View of the Soomaa National Park during floods. By: Karl Adami
THE SOOMAA NATIONAL PARK. After the Matsalu and Lahemaa National Parks, Soomaa was the third Estonian national park to receive the sustainable tourism certificate. Autor: Karl Adami


There is an increasing focus in the world on making informed choices to conserve natural resources and the environment. This also applies to the tourism industry, and includes saving and using water and energy wisely, reducing and sorting trash and waste, consuming local products, favouring environmentally friendly materials, and choosing more economical equipment and activities.


The relationship between tourism and nature and biodiversity is complicated. On the one hand, the growing tourism industry has a negative impact on the environment (greenhouse gas emissions from leisure travels by plane, transformation of the natural environment through the construction of tourism infrastructure, noise, disturbing of animals, trampling pressure in popular tourist areas, excessive disturbance of the local population). On the other hand, nature offers special and unique emotions, as well as landscapes and natural wonders that people come to see from all across the world. Therefore, it would be very good if travel and everything accompanying it were responsible and sustainable.


Cultural, sustainable, and ecotourism


The goal of cultural tourism is to travel to get to know many countries, peoples, and cultures. Cultural tourism has little to do with biodiversity.


Sustainable tourism is the provision of a variety of tourism experiences that strengthens tourists’ respect for the long-term protection of natural, cultural, and social resources and supports the economic development and well-being of the people living, working, or staying in their areas. According to the United Nations, sustainable tourism is becoming increasingly popular. In the case of sustainable tourism, the tourism planning phase is very important, where as many stakeholders as possible should be involved, and prior studies and impact assessments should be carried out to avoid excessive pressure on nature. Monitoring should be carried out on an ongoing basis and, where necessary, mitigation measures should be identified rapidly to reduce the impact.

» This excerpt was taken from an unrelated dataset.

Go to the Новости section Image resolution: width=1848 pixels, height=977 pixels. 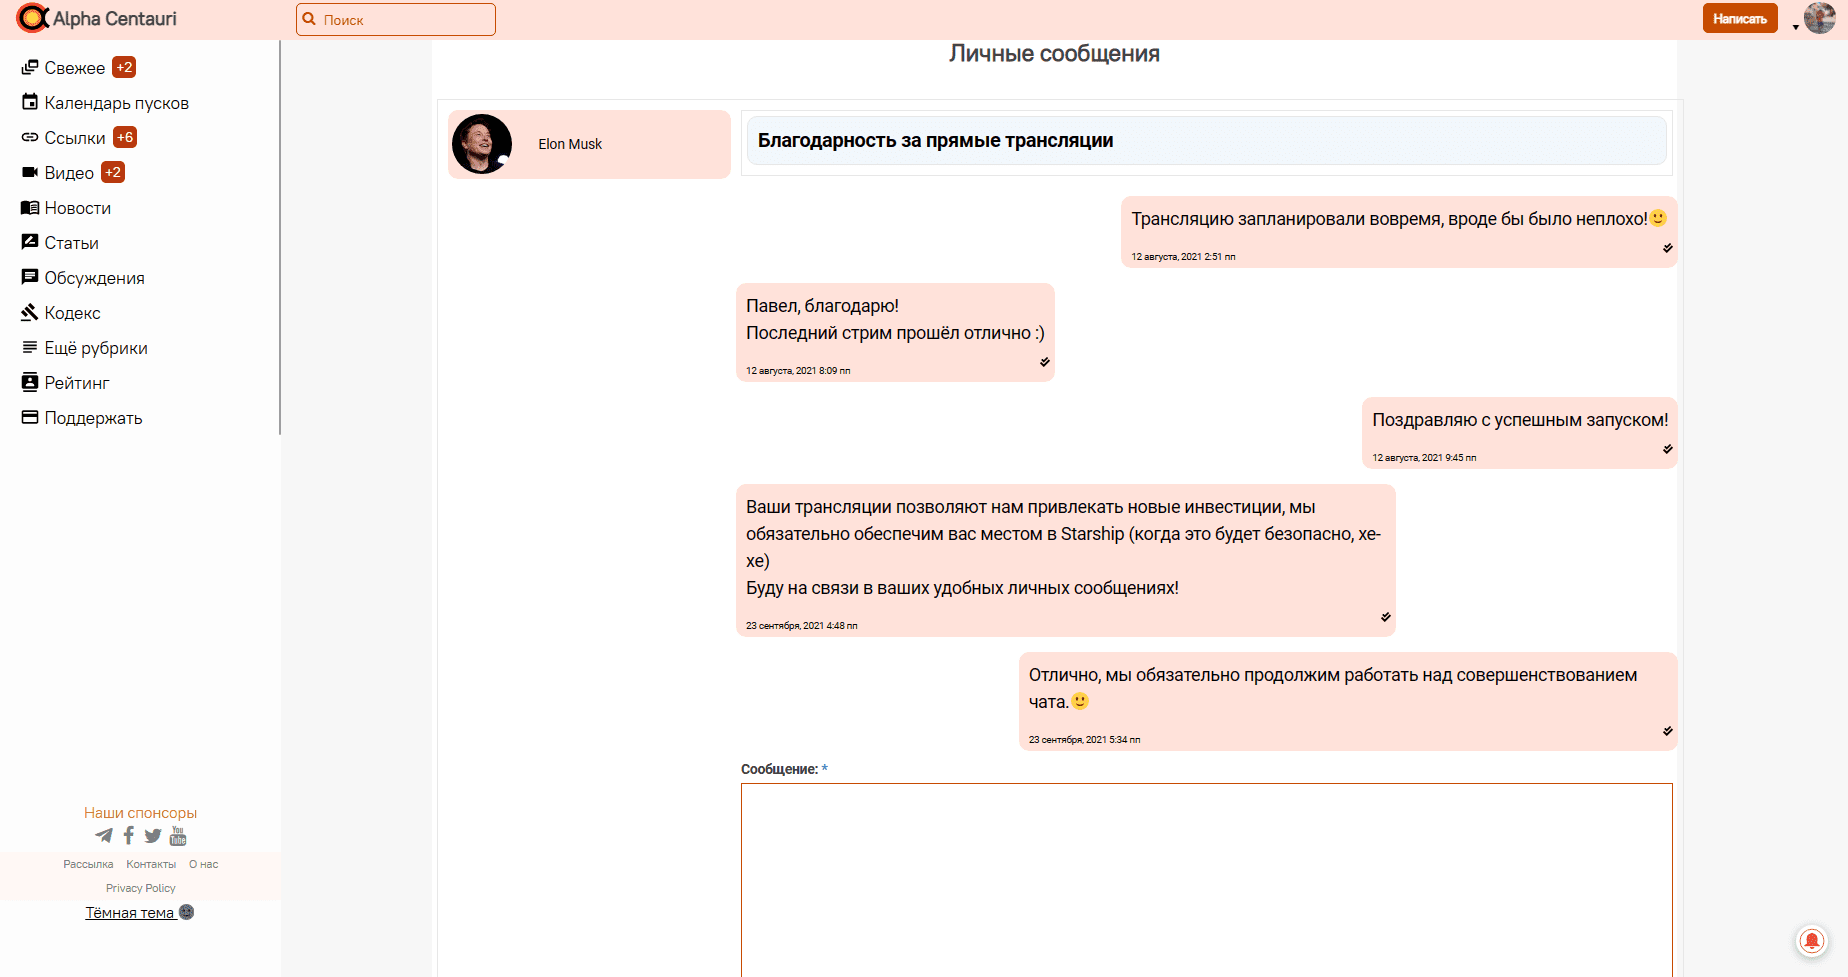[x=77, y=208]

Ecotourism is responsible travel that supports the preservation of natural and cultural heritage and the well-being of local people (definition of the Estonian Ecotourism Association). Ecotourism is understood as a more regulated form of sustainable tourism, and compared to traditional mass tourism, ecotourism is much more difficult to organise – it requires more from both the tour operator and the tourist themselves.


Ecotourism is based on five criteria:

  • the number of tourists must be based on the tolerance capacity of the area visited;
  • the well-being of the local population must be guaranteed;
  • nature and culture have value;
  • cooperation is organised between stakeholders;
  • the marketing is responsible.

Thus, sustainable tourism and ecotourism mean respecting and honouring the culture, nature, and people in the travel destination. In this context, it is desirable to give priority to environmentally friendly accommodation establishments that use water and energy wisely, sort waste, and reduce waste as well. The establishments should prefer local food and nature-friendly materials, use traditional or economical tools, and offer tourists environmentally friendly activities. Compliance with these principles is indicated by the international eco-label Green Key awarded to the establishment. There are almost twenty accommodation establishments with the Green Key operating in Estonia as well [1].

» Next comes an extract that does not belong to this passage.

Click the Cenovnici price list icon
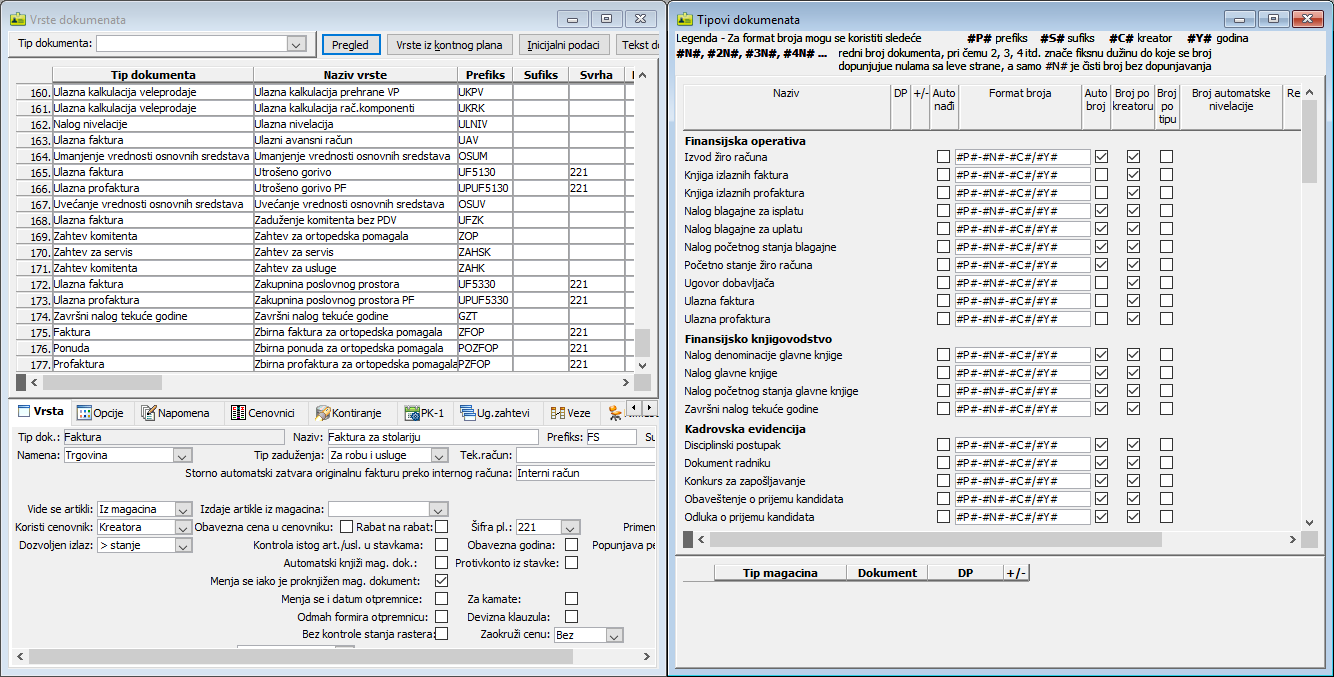1334x677 pixels. 238,413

Estonia has great potential as a destination for sustainable tourism, as we still have natural resources to demonstrate to tourists. The first region in Estonia to receive a certificate of sustainable tourism in protected areas was the cooperation area of the Matsalu National Park in 2015, which also includes the surrounding local governments – Lääneranna rural municipality, Lääne-Nigula rural municipality, and the city of Haapsalu. Then, in 2019, the Lahemaa National Park received the same certificate and in 2020, so did the Soomaa National Park [2]. The certificate is issued by the Federation of Nature and National Parks of Europe (EUROPARC Federation) and is highly valued in Europe. The first level of the certificate is assigned to a specific protected area. Important criteria are the good status of the natural value, good cooperation between the tourism companies and the manager of the protected area, thorough monitoring of the visitors and the natural values, and a suitable visitor infrastructure.


Specialised nature tourism is gaining momentum, within the framework of which the biodiversity of different countries is introduced – birds, large carnivores, butterflies, orchids, etc. This is a big task for Estonian nature guides. The Estonian Tour Guides Association has also started to issue a nature guide vocation at levels 5 and 6.